Semelhago v. Paramadevan
Traditionally, the standard common law remedy in the case of a Seller’s default on a real estate transaction was “specific performance”. The Court would grant title to the Buyer. In part it was based upon the premise that all real estate was unique and in the 15th century it certainly would be.
However, the Supreme Court of Canada made some changes to the common law in 1996. In Semelhago v. Paramadevan, the Court decided that damages which is the usual “go to” remedy would work equally well in many real estate cases.
The reason for the change in thinking was that so many properties were very much the same as so many other properties. Developers were now into “cookie-cutter” production of housing.

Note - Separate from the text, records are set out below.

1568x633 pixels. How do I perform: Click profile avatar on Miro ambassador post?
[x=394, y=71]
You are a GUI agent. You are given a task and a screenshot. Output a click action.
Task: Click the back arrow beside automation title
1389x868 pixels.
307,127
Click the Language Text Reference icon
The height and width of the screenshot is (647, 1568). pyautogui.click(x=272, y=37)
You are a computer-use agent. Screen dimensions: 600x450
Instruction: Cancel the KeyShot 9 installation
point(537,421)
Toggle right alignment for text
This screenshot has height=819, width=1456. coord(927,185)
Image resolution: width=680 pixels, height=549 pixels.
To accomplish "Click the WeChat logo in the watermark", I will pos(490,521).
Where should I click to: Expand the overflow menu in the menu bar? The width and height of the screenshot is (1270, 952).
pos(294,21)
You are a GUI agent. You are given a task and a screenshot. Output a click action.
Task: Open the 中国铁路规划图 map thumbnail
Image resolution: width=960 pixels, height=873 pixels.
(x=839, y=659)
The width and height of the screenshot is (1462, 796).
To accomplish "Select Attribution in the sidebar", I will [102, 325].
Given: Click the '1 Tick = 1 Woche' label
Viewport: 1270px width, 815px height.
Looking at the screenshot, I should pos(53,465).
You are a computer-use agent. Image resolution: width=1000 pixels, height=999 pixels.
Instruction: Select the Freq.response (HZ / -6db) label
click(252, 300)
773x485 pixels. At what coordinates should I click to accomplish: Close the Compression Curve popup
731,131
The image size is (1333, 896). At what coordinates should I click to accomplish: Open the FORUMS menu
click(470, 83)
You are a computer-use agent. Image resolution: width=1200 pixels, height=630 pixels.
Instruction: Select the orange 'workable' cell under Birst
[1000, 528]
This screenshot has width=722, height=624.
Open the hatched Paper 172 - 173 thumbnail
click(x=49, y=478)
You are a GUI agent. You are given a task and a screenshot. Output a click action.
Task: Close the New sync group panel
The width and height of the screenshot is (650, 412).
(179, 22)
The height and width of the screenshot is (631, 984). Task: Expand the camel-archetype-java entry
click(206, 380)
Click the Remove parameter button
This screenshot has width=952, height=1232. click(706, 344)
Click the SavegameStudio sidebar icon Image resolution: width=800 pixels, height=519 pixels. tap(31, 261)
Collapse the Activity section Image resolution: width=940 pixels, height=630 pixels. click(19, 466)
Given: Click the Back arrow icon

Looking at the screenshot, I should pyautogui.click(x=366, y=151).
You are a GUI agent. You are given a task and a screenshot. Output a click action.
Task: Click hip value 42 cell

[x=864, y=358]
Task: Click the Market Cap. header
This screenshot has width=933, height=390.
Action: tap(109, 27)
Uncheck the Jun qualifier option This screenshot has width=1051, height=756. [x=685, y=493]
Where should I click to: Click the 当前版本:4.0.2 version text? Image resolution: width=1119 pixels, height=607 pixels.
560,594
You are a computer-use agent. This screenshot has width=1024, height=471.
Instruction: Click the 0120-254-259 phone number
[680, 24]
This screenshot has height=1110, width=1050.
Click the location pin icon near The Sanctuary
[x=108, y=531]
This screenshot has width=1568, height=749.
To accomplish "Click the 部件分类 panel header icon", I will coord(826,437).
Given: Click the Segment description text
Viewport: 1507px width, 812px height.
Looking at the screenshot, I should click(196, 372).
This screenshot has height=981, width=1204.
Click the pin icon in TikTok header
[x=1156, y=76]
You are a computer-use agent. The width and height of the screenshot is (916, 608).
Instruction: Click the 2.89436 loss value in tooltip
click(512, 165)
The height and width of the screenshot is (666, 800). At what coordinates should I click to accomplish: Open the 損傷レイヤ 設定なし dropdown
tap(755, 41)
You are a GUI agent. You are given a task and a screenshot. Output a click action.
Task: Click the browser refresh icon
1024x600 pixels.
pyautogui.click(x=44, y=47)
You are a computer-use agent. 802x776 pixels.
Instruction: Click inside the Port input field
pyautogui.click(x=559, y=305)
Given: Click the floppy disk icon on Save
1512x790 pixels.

If the Buyer is seeking specific performance they will have to prove to the Court that:
- the property was “unique” , and
- damages would not be an adequate remedy.
The rationale is that the Buyer can purchase almost the same house down the block in the same subdivision, so the Buyer should sue for damages, being the difference in cost and the cost of any improvements to equalize the two properties.
The legal system would not be tied up with the case for a long period of time, and the Buyer would have his remedy sooner.
What do we mean, if a property is unique?
- the physical nature of the property;
- the subjective needs of the Buyer; and
- the “transactional” characteristics – whether the deal contains particularly advantageous terms.
Will damages be sufficient? Will damages adequately compensate the Buyer?
Those are the two tests which must be met in order to satisfy the Semelhago criteria for specific performance.